Composizioni eseguite insieme al celebre percussionista Trilok Gurtu, padre della world music, e Dominique Di Piazza, uno dei migliori bassisti al mondo, che si sono ritrovati in studio di registrazione a distanza di 30 anni dalla loro storica tournée mondiale con il chitarrista John McLaughlin. Un ritrovo in studio dopo 30 anni com’è stato?

È stato molto bello, perché erano stati insieme per un tour mondiale di due anni: si sono ritrovati e sembrava che avessero finito di suonare il giorno prima.

Io e Marco conoscevamo già Dominique Di Piazza, ed è stato lui a dirci che sarebbe stato fantastico poter coinvolgere Gurtu, che rimane comunque una star mondiale. I brani poi sono piaciuti subito, per cui è nata un’alchimia naturale nel portare avanti il progetto. A tutti gli effetti è stato un sogno che è diventato realtà. Lo stesso Trilok dopo i primi demo ci ha spinti ad andare avanti perché si è innamorato del progetto. È detto da un artista del suo calibro, che ormai si può permettere di fare una selezione, è stato molto incoraggiante. Questo ci ha dato ancora più forza e convinzione di prima.

Quanto appeal ha il made in Italy all’estero, per la musica strumentale?

Sicuramente l’Italia nel mondo è vista sempre come un elemento creativo e di fantasia, spesso anche invidiata. Per questo motivo è sempre accolta bene.

In questo disco però ci siamo un po’ spostati dal target precedente pur senza abbandonare il discorso melodico che avevamo intrapreso. Vogliamo arrivare ad un pubblico più ampio anche con la sola musica strumentale, che è sempre un po’ più difficile.

Per quanto riguarda il vostro duo, che ormai inizia ad essere piuttosto rodato: vi sentite ancora sulla stessa lunghezza d’onda nel comporre e nello scrivere?

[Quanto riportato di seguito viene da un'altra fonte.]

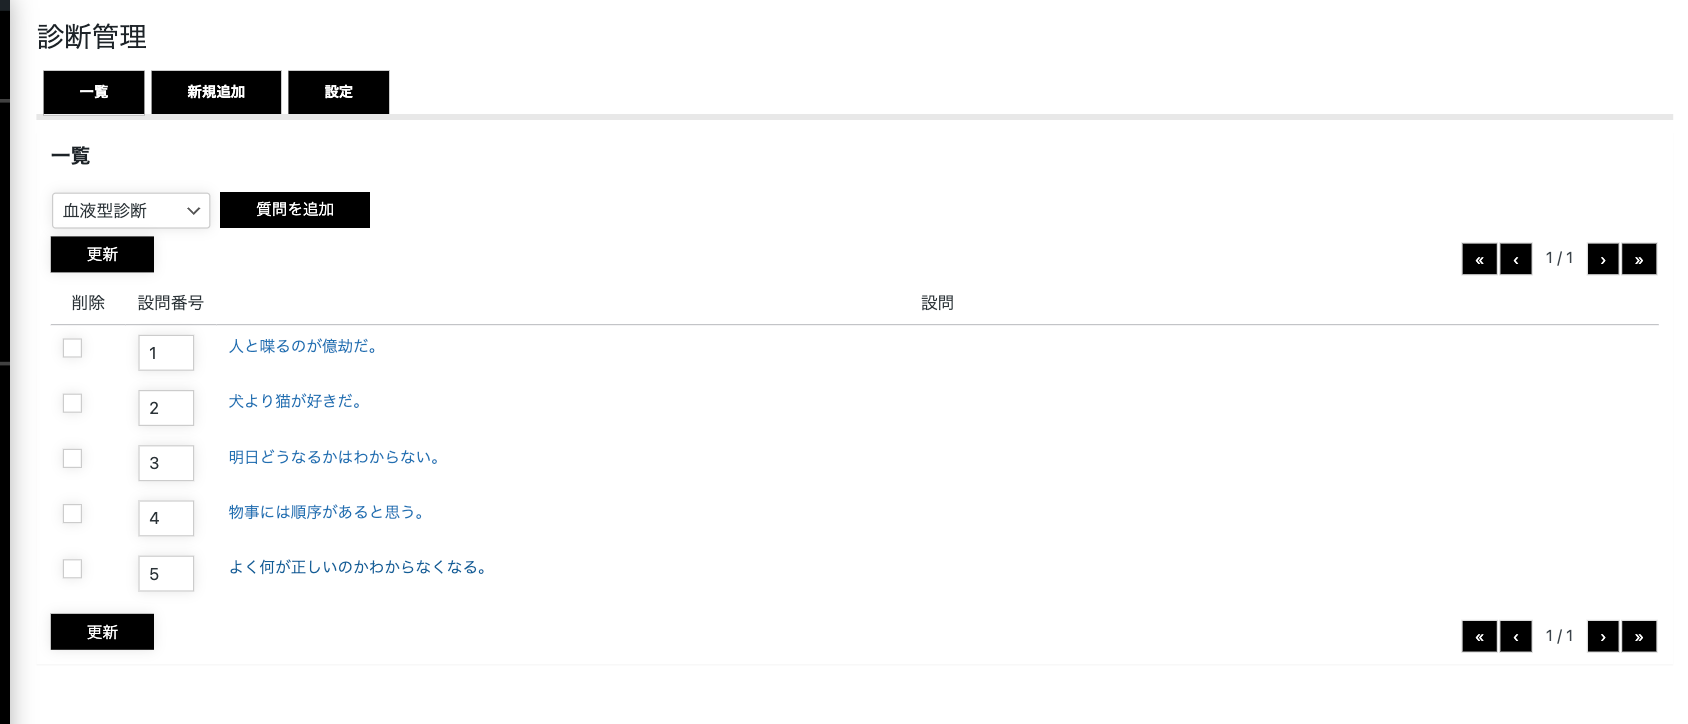Switch to the 新規追加 tab
The image size is (1688, 724).
pos(216,92)
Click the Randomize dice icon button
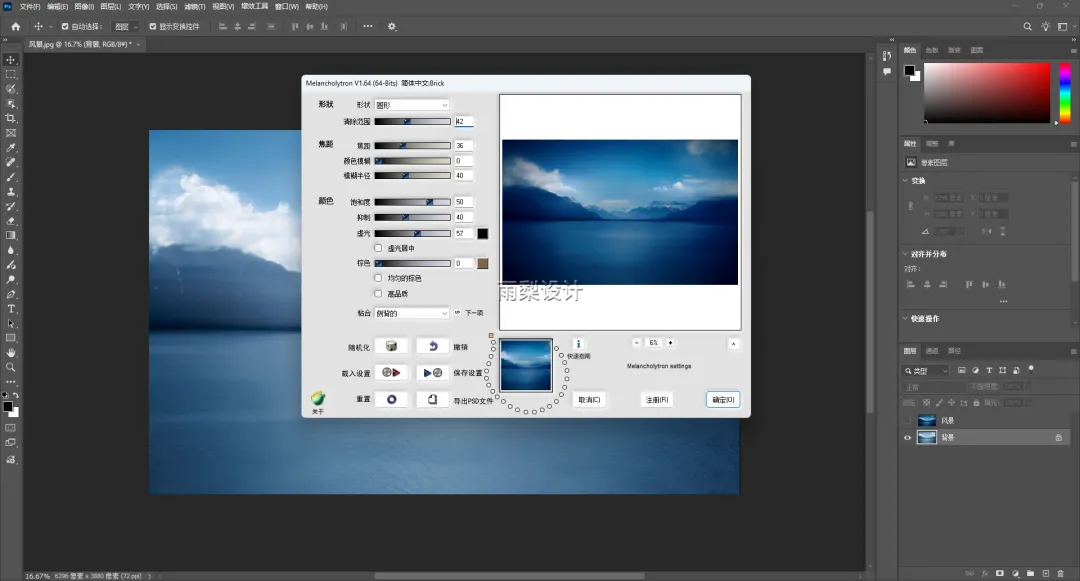The height and width of the screenshot is (581, 1080). coord(391,346)
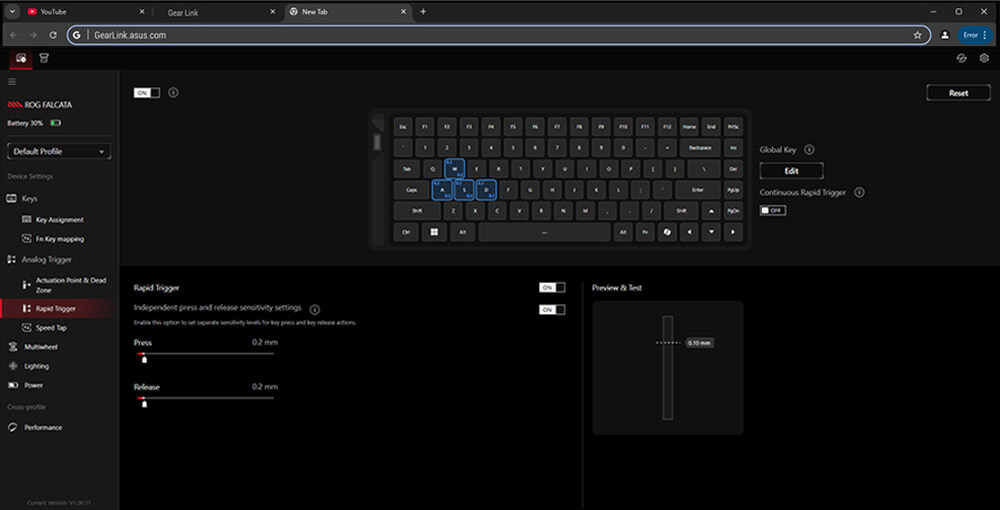This screenshot has width=1000, height=510.
Task: Collapse the Keys section in sidebar
Action: (29, 199)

Ad entrambi piace ancora molto viaggiare essere curiosi di conoscere e di vedere. È una caratteristica che ci accomuna, per questo ci rimane facile proseguire insieme. Nello streaming per Tokyo abbiamo anche aggiunto un altro elemento, un percussionista italiano molto bravo, Andrea Marchesini ed in effetti inizierà con noi il tour il 20 di Gennaio quindi siamo molto contenti si quelle che sono le aspettative future

Sia grazie a Italian Spirit che a Travel, adesso si stanno aprendo degli scenari anche di concerti con la possibilità di tornare a viaggiare.

Quindi prossimi progetti?

Porteremo in giro il connubio tra Italian Spirit e Travel, ci saranno possibilità anche di festival con guest come appunto Dominique e Trilok. E poi, come dicevo prima, adesso abbiamo un set di percussioni molto particolari, il concerto in questo modo diventa un amalgama di suoni molto interessante e variopinta.

Per cui avete già pensato anche alla struttura da portare sul palco?

Sì, perché in effetti l’inizio con Marco il tour è stato un contatto più classico, più legato alla tradizione. Adesso siamo più carichi di energia, abbiamo un nuovo elemento. Sarebbero previste anche date in Italia ma è tutto da vedere più avanti. Poi a metà marzo vedrà la luce un nuovo progetto in trio, un concept album su un grande autore italiano che però non possiamo ancora svelare. È un lavoro che ci sta dando molta soddisfazione e per questo siamo molto presi ed entusiasti, ma non possiamo dire di più.